4. D’autre part, aux termes du premier alinéa de l’article 32 du décret visé du 27 février 2015 relatif au tribunal des conflits et aux questions préjudicielles : « Lorsqu'une juridiction de l'ordre judiciaire ou de l'ordre administratif décline la compétence de l'ordre de juridiction auquel elle appartient au motif que le litige ne ressortit pas à cet ordre, elle renvoie les parties à saisir la juridiction compétente de l'autre ordre de juridiction.
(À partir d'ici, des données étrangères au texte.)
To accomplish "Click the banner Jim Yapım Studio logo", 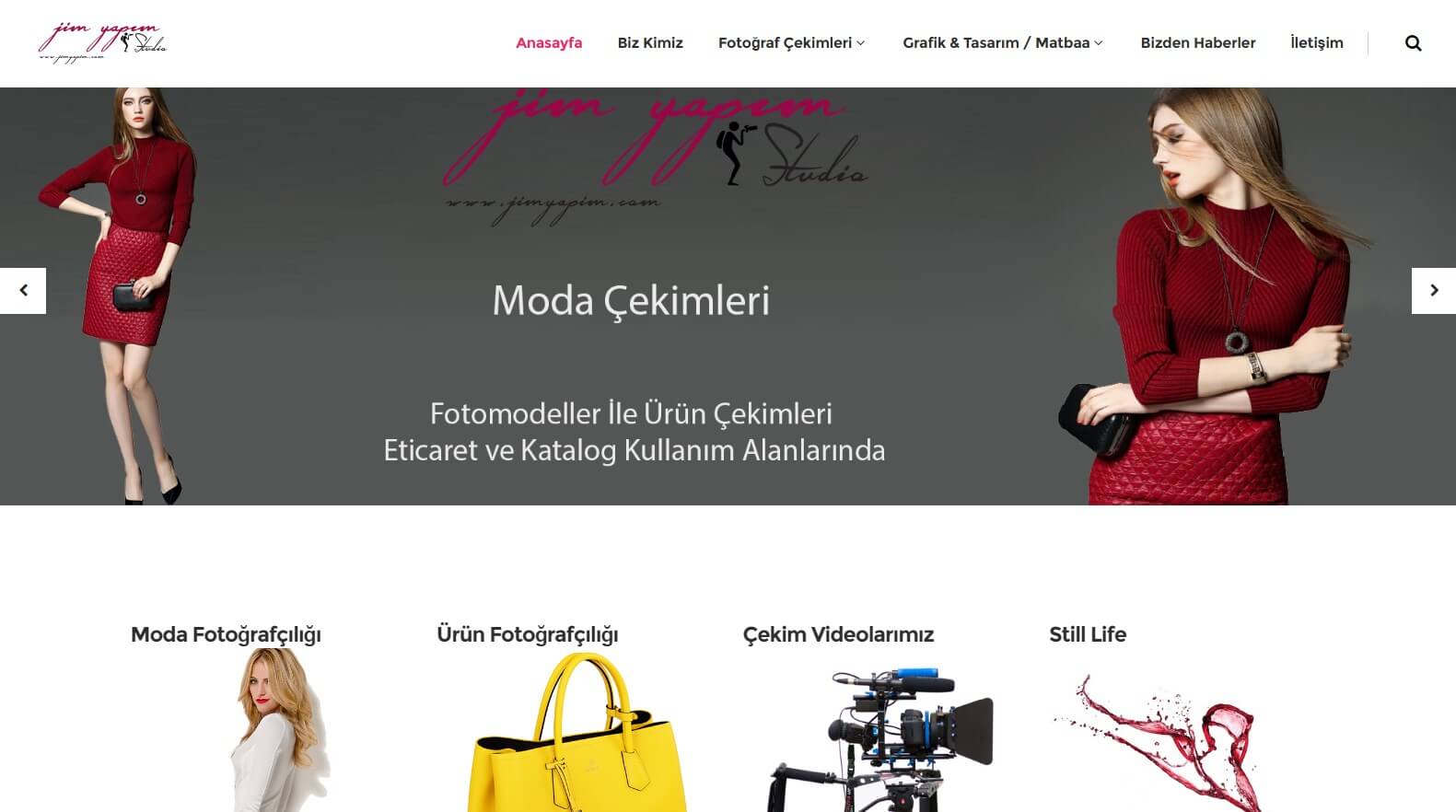I will (654, 157).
Toutefois, lorsque la juridiction est saisie d'un contentieux relatif à l'admission à l'aide sociale tel que défini par le code de l'action sociale et des familles ou par le code de la sécurité sociale, elle transmet le dossier de la procédure, sans préjuger de la recevabilité de la demande, à la juridiction de l'autre ordre de juridiction qu'elle estime compétente par une ordonnance qui n'est susceptible d'aucun recours. ».
5. En vertu des dispositions combinées des articles L. 134-1 et L. 134-3 du code de l’action sociale et des familles, le contentieux de l’admission à l’aide sociale tel que défini par le code de l’action sociale et des familles comprend les litiges relatifs aux décisions du président du conseil départemental et du représentant de l'Etat dans le département en matière de prestations légales d'aide sociale prévues par ce code, dont, parmi les litiges dont connaît le juge judiciaire, ceux résultant de l’application des articles L. 132 -6 et L. 132-8 de ce code.
6. Il résulte de ce qui précède qu’il y a lieu de transmettre la requête au pôle social du tribunal judiciaire d’Evry.
O R D O N N E :
Article 1er : La requête de Mme B... est rejetée comme portée devant un ordre de juridiction incompétent pour en connaître.
Article 2 : Le dossier de la requête de Mme B... est transmis au pôle social du tribunal judiciaire d’Evry.
Article 3 : La présente ordonnance sera notifiée à Mme A... B....
Fait à Versailles, le 12 novembre 2025.
La présidente du tribunal,
J. Grand d’Esnon
La République mande et ordonne au garde des sceaux, ministre de la justice en ce qui le concerne ou à tous commissaires de justice à ce requis en ce qui concerne les voies de droit commun, contre les parties privées, de pourvoir à l’exécution de la présente décision.